[Saved data entries]
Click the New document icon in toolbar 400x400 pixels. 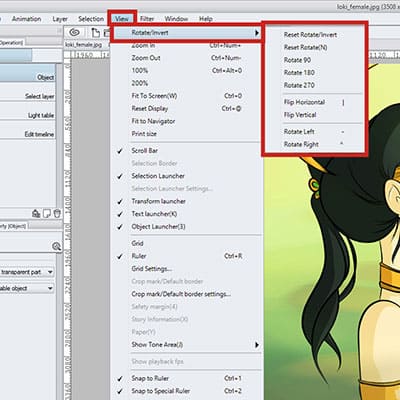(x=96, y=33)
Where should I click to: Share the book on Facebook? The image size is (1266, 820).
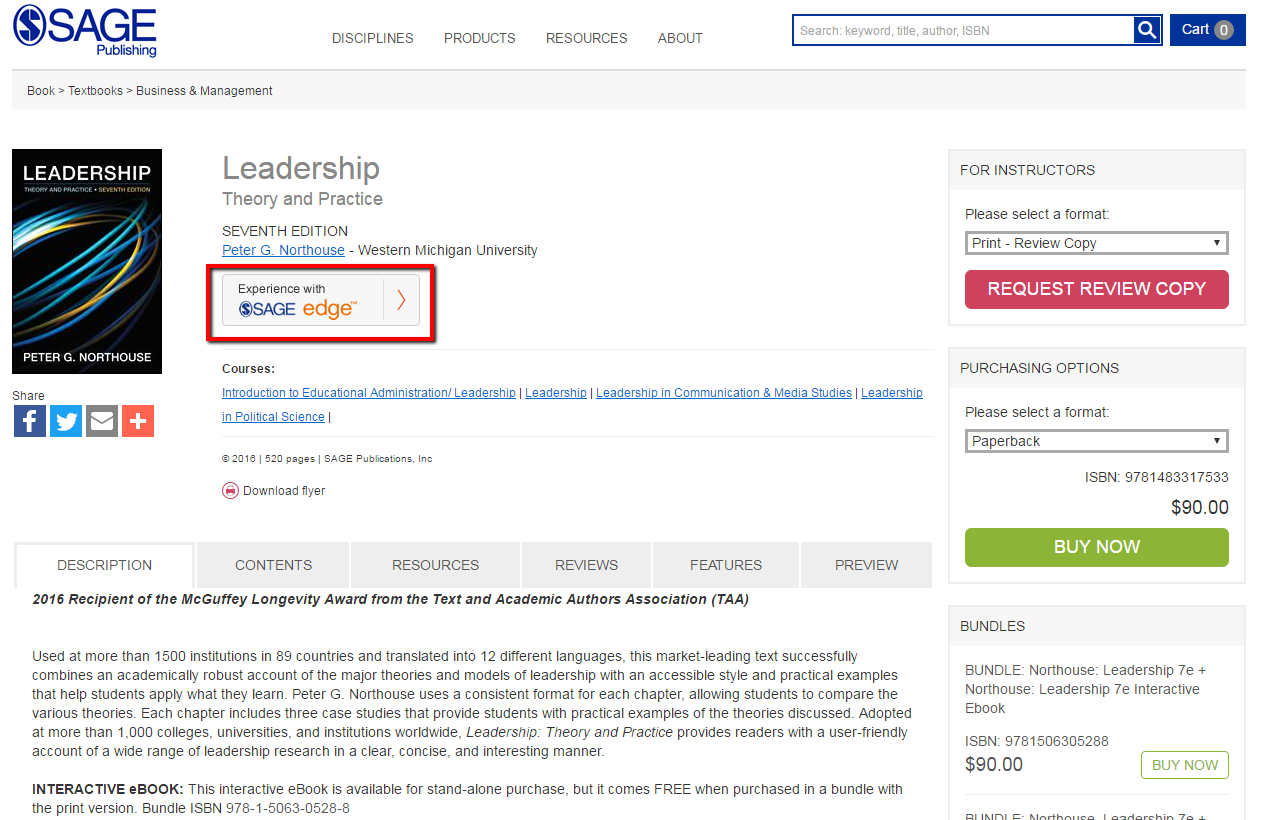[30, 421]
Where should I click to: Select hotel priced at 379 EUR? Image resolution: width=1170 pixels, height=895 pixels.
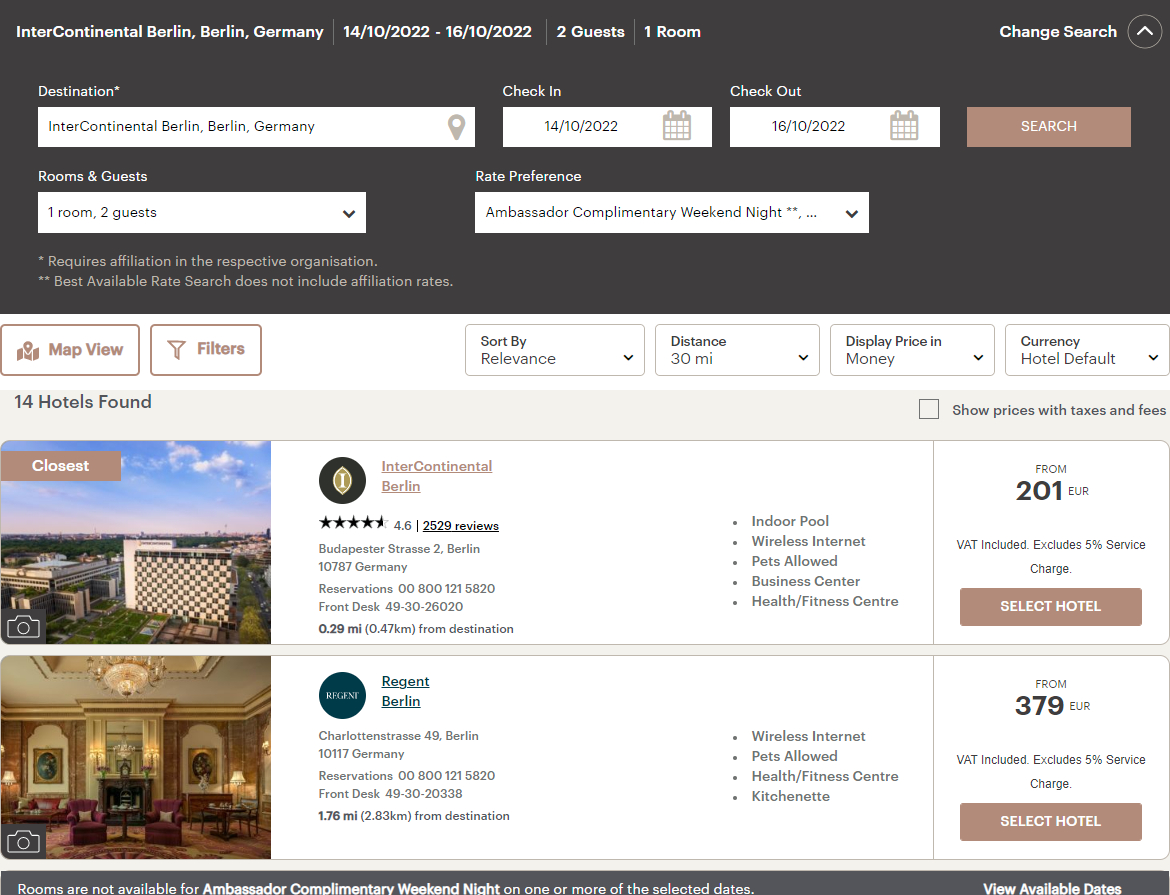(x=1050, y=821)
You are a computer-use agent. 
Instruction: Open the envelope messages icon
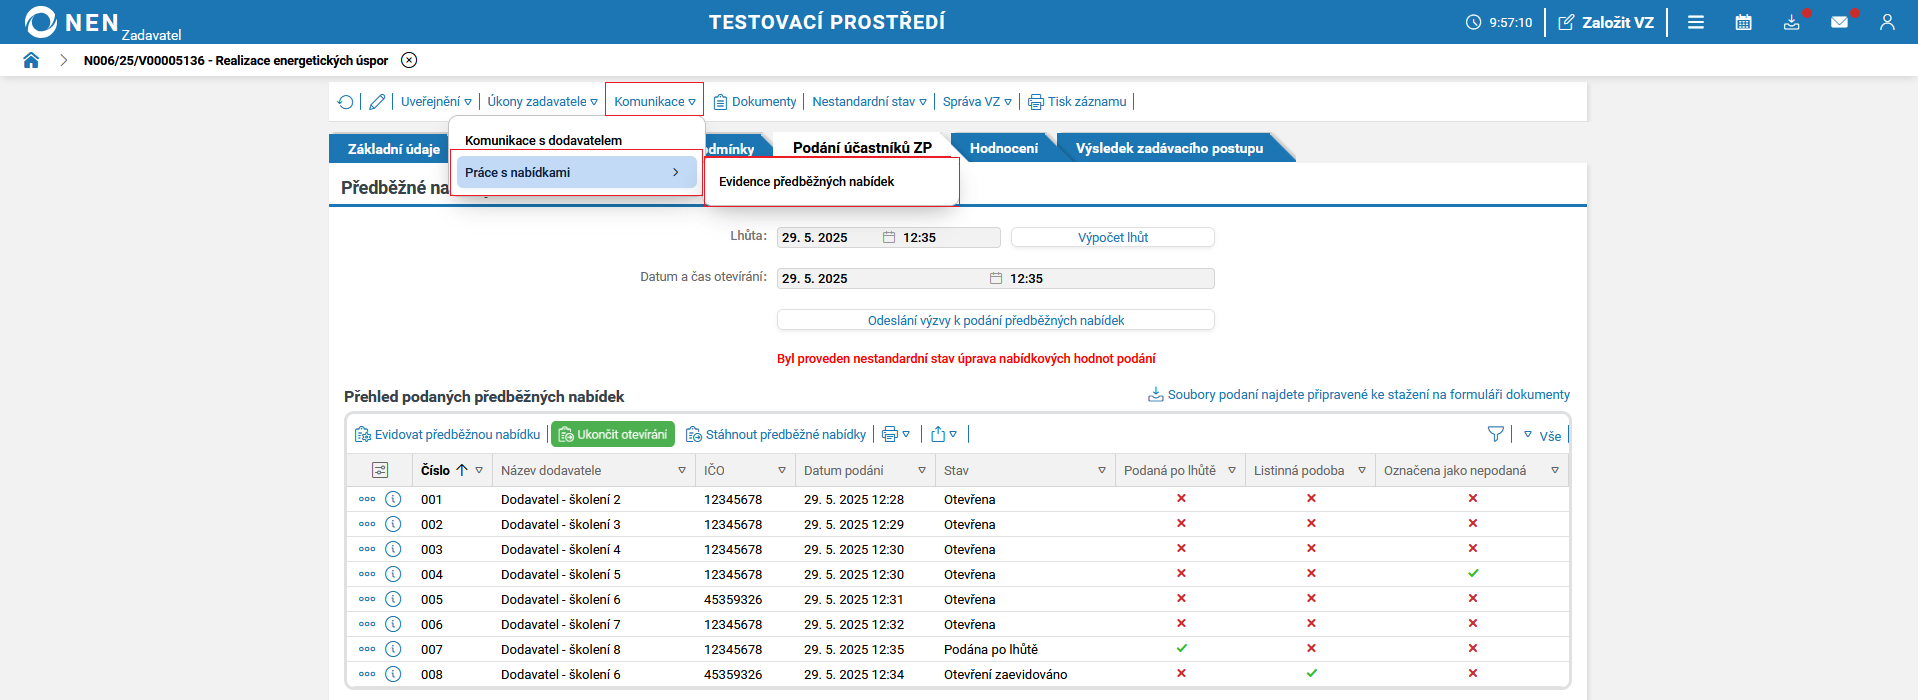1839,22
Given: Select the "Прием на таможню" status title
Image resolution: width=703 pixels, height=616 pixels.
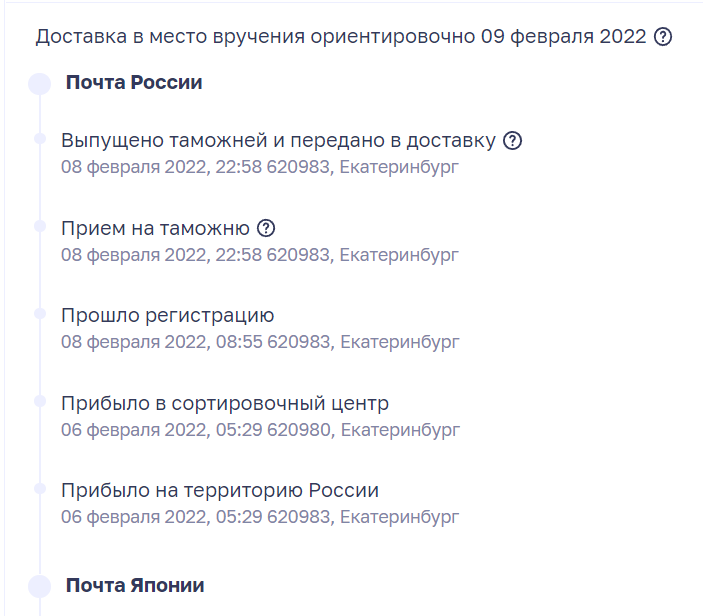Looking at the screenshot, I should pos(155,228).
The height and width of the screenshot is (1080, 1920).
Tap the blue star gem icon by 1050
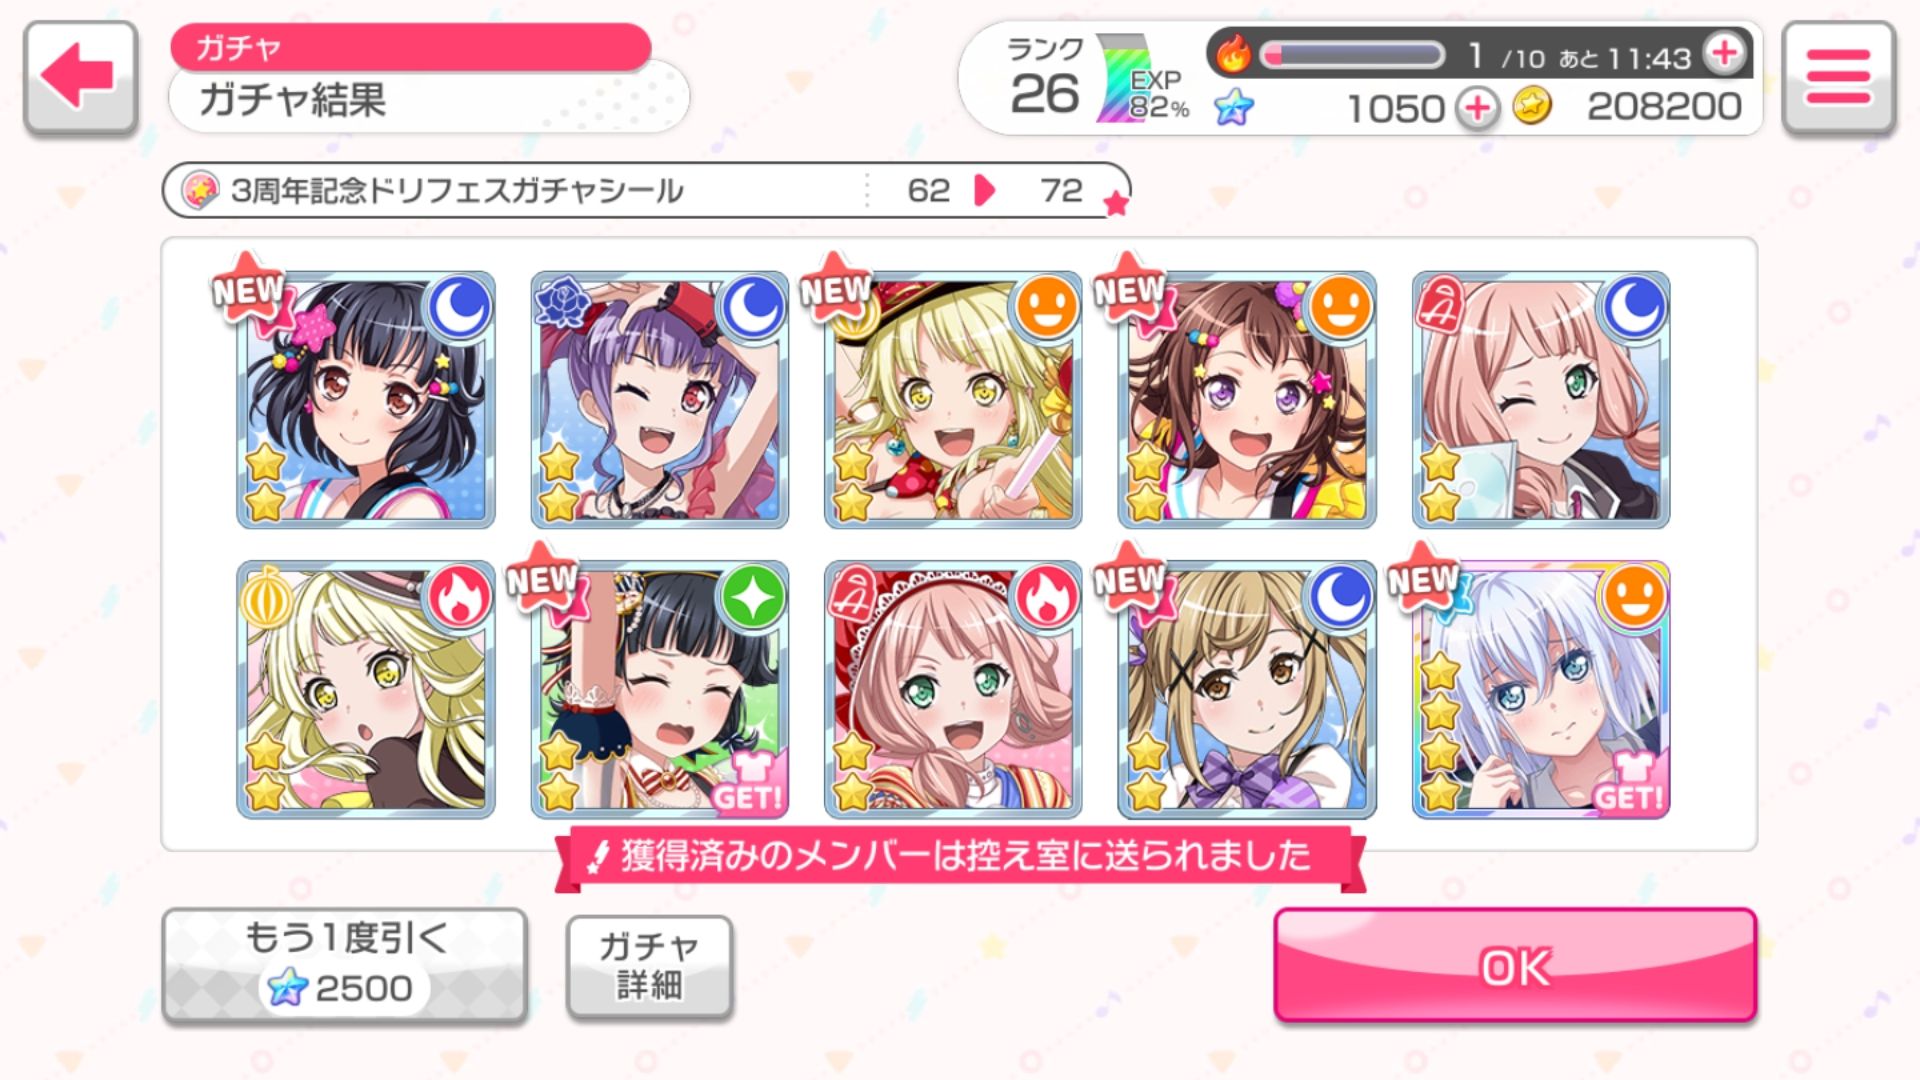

**Work order:** From the line that contains "Where should I click to: Share" down to the final line of the entries above, please copy each line exactly, excluding pictures.

**Problem solution:**
Where should I click to: Share the book on Facebook? The image size is (1266, 820).
[30, 421]
Where should I click to: Select hotel priced at 379 EUR? Image resolution: width=1170 pixels, height=895 pixels.
(x=1050, y=821)
You are a computer-use agent. 
Instruction: Open the envelope messages icon
1839,22
Given: Select the "Прием на таможню" status title
Image resolution: width=703 pixels, height=616 pixels.
Looking at the screenshot, I should pos(155,228).
The height and width of the screenshot is (1080, 1920).
Tap the blue star gem icon by 1050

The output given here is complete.